Benedetto Terracini died on 8 December 1899 when Alessandro was ten years old but the family was sufficiently wealthy that Eugenia Terracini, a person of great energy, was able to give both her sons a top quality education. Alessandro began his secondary education at the liceo classico Massimo d'Azeglio in Turin. This school had been founded in 1831 as the Collegio di Porta Nuova and acquired various names before being named for Massimo d'Azeglio in 1882. Alessandro spent three years at this school, then in 1902 he transferred to the Liceo Classico Cavour, the oldest high school in Turin, founded in 1568 and renamed for Camillo Benso, conte di Cavour in 1865. At this school he was fortunate to have Rodolfo Bettazzi (1861-1941) as his mathematics teacher. Bettazzi had graduated from the University of Pisa in 1882 and spent four years as Ulisse Dini's assistant before becoming a teacher at the Liceo Classico Cavour in 1891. In 1895 he was one of the founders of Mathesis and became its first president. He wrote a number of outstanding textbooks, for example La risoluzione dei problemi numerici e geometrici (1893) and was elected to the Accademia dei Lincei. Alessandro was an outstanding student, winning many prizes and he graduated with honours on 31 October 1907.

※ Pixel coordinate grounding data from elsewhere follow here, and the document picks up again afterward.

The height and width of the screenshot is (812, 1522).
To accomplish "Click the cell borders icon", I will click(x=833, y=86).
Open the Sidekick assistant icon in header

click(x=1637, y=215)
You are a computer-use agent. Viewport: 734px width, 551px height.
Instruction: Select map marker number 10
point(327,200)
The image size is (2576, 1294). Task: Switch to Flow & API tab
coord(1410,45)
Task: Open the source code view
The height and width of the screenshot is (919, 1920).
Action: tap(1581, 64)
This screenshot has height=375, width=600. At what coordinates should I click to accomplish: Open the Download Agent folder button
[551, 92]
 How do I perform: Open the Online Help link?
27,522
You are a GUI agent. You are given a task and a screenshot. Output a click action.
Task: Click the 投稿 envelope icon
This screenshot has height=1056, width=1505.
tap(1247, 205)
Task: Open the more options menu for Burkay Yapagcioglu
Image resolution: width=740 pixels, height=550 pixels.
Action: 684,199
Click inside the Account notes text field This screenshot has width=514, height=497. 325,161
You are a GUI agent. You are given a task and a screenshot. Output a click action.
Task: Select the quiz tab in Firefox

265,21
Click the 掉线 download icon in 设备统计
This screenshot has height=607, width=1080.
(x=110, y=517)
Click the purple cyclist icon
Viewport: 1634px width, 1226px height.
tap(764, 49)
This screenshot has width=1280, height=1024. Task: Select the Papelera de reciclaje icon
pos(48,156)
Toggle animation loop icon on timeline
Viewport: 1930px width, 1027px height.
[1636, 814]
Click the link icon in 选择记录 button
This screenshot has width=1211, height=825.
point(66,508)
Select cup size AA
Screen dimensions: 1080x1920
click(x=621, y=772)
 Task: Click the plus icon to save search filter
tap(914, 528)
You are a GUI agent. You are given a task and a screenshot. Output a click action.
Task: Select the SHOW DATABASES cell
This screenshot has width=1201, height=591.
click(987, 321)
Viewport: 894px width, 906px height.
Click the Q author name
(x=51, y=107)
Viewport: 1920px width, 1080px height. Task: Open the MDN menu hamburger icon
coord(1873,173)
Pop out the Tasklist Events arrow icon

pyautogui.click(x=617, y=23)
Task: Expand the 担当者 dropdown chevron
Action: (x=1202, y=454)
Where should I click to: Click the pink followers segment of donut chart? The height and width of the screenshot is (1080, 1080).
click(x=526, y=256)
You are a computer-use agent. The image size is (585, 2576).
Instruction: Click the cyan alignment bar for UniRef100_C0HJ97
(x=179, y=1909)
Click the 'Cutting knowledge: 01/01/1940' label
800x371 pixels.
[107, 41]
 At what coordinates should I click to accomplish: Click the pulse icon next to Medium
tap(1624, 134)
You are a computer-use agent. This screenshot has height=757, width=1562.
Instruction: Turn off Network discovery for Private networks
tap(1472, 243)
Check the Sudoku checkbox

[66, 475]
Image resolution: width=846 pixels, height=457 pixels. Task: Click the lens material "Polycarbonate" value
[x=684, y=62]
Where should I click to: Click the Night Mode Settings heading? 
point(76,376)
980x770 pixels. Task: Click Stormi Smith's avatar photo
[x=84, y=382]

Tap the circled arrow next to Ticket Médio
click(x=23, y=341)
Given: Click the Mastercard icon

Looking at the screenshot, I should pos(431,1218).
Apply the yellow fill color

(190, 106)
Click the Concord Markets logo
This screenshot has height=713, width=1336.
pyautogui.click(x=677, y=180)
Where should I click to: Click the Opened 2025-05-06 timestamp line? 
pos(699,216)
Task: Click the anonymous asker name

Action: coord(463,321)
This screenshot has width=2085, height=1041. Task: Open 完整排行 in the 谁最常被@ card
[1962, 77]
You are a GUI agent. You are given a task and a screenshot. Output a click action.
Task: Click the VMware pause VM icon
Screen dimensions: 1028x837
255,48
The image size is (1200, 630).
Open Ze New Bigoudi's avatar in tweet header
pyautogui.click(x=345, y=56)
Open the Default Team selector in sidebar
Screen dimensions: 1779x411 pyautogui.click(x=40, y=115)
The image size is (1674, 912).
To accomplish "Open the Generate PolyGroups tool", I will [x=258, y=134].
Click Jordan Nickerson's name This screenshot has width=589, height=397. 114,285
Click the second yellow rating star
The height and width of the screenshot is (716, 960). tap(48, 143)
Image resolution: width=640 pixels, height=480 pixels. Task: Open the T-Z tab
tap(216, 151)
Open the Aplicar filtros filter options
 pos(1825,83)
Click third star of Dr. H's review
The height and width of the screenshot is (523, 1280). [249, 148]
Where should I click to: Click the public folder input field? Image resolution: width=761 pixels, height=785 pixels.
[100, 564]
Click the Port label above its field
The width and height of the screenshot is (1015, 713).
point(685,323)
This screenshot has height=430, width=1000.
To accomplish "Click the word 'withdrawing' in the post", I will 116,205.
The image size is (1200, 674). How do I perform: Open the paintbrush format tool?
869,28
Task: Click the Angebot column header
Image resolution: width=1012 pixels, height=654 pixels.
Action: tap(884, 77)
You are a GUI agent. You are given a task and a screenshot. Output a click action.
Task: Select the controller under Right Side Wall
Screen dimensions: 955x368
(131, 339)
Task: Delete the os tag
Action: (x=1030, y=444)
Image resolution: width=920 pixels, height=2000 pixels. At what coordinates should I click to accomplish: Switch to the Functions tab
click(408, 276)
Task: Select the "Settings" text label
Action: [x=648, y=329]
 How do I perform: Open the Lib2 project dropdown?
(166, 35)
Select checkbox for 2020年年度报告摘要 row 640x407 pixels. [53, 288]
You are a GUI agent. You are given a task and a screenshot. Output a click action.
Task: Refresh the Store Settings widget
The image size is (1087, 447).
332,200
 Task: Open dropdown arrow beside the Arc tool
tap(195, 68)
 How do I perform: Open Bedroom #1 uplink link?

While at this school he was an enthusiastic problem solver, sending solutions to the problems posed in the journals Supplemento al Periodico di matematica, Il Pitagora, and Mathesis. In the two years from January 1905 to December 1906 he submitted over 70 solutions to problems posed in Supplemento al Periodico di matematica and from December 1906 to March 1908 he solved six problems in Mathesis and had two articles Note sur les coniques , and Théorèmes sur les transversals published in it. Cristoforo Alasia made the following comment on one of the competitive questions set in Supplemento al Periodico di matematica [1]:-
The work of Mr Terracini is the most extensive, as he wrote about 80 pages which in various points are not without merit. He demonstrates that he has a broad spirit of observation and great ease of deduction, showing he must profitably have read more than one work on the recent geometry of the triangle.
While Terracini was still at school his teacher Rodolfo Bettazzi had put him in contact with Corrado Segre at the University of Turin so when Terracini began his studies of mathematics at this university he had already been introduced to university studies. He attended courses by Segre and also by other leading mathematicians such as Enrico D'Ovidio, Gino Fano, Giuseppe Peano, Tommaso Boggio, and Gustavo Sannia (1875-1930). He also took mathematical physics courses given by Carlo Somigliana (1860-1955) and Ernesto Laura (1879-1949). Terracini, however, made a point of learning as much as he could from Segre, taking three of his advanced courses: Review of concepts and methods of modern geometry (1908-1909); Surface of the 3rd order and plane curves of the 4th order (1909-1910); and Algebraic curves and surfaces, from the point of view of the Geometry of birational transformations (1910-11). He wrote in his autobiography [28]:-
Corrado Segre's lectures were usually only attended from the third year of university, but I began to attend them in my second year, that is, in 1908-1909. They were held on Tuesday, Thursday and Saturday morning from 10 to 11, formerly on the first floor in the hall that occupied the place then taken by the room that currently precedes the aula magna, and later, I believe, in room XVII on the second floor of the University Building in Via Po, around the walls of which there ran the glass cabinets with the geometrical models of Brill which later, I think, were destroyed in a bombing.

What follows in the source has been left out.